* Problem
Copy the entries starting at the first one and ending at the line containing "Action: [127, 283]", substituting "popup" for "dialog" and leaving everything else as it is.

════════════════════

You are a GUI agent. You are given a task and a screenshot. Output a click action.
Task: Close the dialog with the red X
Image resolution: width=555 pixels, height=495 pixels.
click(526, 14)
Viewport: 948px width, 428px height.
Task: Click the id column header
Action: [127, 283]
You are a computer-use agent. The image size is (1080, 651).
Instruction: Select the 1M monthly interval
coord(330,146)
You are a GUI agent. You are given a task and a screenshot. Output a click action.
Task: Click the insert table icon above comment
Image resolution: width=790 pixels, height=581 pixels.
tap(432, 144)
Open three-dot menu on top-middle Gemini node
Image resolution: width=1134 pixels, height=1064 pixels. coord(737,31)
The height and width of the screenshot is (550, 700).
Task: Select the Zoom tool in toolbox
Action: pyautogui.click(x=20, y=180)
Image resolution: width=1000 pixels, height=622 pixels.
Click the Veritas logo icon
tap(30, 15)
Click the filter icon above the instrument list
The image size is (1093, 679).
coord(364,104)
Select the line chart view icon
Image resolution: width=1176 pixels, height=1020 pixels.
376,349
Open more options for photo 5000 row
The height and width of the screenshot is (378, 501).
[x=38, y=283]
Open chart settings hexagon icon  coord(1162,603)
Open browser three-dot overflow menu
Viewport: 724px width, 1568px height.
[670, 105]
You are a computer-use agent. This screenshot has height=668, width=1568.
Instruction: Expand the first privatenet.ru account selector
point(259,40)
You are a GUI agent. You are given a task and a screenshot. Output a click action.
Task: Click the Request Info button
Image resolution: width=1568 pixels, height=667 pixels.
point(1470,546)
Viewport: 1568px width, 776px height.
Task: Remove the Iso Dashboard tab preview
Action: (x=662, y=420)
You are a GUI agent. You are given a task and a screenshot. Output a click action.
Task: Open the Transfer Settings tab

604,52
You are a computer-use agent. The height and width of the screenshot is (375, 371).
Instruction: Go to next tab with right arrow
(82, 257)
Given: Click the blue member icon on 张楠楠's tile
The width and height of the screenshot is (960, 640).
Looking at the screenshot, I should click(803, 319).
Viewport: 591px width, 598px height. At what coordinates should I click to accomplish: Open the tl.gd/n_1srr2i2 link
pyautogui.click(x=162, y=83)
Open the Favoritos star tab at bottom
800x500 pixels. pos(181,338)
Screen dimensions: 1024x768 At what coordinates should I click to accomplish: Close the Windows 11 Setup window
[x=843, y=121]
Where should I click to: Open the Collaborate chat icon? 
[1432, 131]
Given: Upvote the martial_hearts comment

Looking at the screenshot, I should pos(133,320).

════════════════════

* In response
You are a GUI agent. You are given a task and a screenshot. Output a click action.
Task: Close the popup with the red X
Image resolution: width=555 pixels, height=495 pixels.
click(526, 14)
Viewport: 948px width, 428px height.
Task: Click the id column header
Action: [127, 283]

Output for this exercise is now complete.